Sometimes I get an avast popup saying it is blocking a virus, sometimes not, but I always get:
Fatal error: require_once() [function.require]: Failed opening required ‘./initdata.php’ (include_path=‘.:/usr/local/php53/pear’) in /home/ccleaner/public_html/index.php on line 23
Thanks for the links. The first time I tried the zscaler.com link, it said forum.piriform.com is OK. The second time is said it is malicious. The securi.net link reports it as malicious.
forum.piriform.com is an old established forum. I don’t go there frequently so don’t know how long this problem has existed. Of course they could be infected but I doubt it. I suspect it’s just a bug in their code. I tried to email their webmaster but it was returned as undeliverable.
noting is 100% secure…
and the more people that visit a site, the more interesting it is for thew bad guys to infect as they fish in the pond that have most fish…bigger chanse that somone take the bait
Any site can get infected… Geeks to Go was hit about a year back, only Avast spotted it.
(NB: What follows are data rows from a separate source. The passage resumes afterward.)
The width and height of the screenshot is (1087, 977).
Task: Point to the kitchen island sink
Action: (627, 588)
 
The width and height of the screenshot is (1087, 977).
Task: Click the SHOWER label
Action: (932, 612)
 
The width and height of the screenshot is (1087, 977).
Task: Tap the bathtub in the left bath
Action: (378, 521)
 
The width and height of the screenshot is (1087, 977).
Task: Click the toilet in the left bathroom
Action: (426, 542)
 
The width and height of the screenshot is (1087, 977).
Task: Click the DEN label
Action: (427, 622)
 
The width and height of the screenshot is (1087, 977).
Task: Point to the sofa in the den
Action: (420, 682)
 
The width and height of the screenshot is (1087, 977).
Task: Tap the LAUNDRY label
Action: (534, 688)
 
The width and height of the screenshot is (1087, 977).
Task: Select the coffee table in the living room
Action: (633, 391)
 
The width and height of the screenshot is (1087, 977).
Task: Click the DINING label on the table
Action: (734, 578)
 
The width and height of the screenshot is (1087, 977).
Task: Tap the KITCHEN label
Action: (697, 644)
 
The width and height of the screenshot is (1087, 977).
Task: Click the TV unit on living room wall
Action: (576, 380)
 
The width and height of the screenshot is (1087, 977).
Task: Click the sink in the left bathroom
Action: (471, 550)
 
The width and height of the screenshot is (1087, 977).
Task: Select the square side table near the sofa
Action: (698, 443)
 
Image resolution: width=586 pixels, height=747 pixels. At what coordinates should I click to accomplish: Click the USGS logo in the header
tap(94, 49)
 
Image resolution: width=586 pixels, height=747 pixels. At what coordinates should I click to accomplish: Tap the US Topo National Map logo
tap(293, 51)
The site was down for a day whilst they cleared the redirect malware
I’m not getting the avast block anymore (are you?), just
Fatal error: require_once() [function.require]: Failed opening required ‘./initdata.php’ (include_path=‘.:/usr/local/php53/pear’) in /home/ccleaner/public_html/index.php on line 41
So I think this is a case of a buggy website, not a virus. They’ve cut themselves off from the outer world by making their registration private and not providing a working email address to contact them. So they may still be unaware.
Lets put it this way, why would piriform.com, a UK Company, be connecting to a Russian IP address (rather than a plain language domain name), at best that is obfuscation, at worst highly suspect.
"Piriform is a privately owned software house based in the West End of London, UK"
Though server appears to be in Texas.
When this is in relation to an iframe, I get even more suspicious as it reeks of iframe injection. Look further and you will find that the 46.166.147.133 IP address is on the avast malicious sites list and WOT doesn’t like it either. I’m sure if you do any further analysis on the 46.166.147.133 IP you will no doubt find more, so it looks like an iframe injection attack on piriform.
The forum.piriform.com website is back up now. I’ve been able to go there and login as usual, with no more avast blocks/warnings. It is still producing some errors but I believe that’s faulty coding or a server error. I believe the former virus block was probably a false positive from avast, but that’s just my impression. Possibly it was infected and they’ve fixed it already. I don’t know of any way to find out except - I’ve finally managed to send them the info via a support ticket.
I sent a copy of infected HTML to Avira labs and even they confirmed it:
The file ‘Piriformforum_infection.html’ has been determined to be ‘MALWARE’. Our analysts named the threat JS/Redir.BF. The term “JS/” denotes a Java scriptvirus. Detection will be added to our virus definition file (VDF) with one of the next updates.
Me neither…Spoke too soon…went there once got nothing from avast…second attempt and got a hit ;D
scanned my chrome folder and temp files and didnt find anything…it looks like it comes clean once and a hit at next atttempt!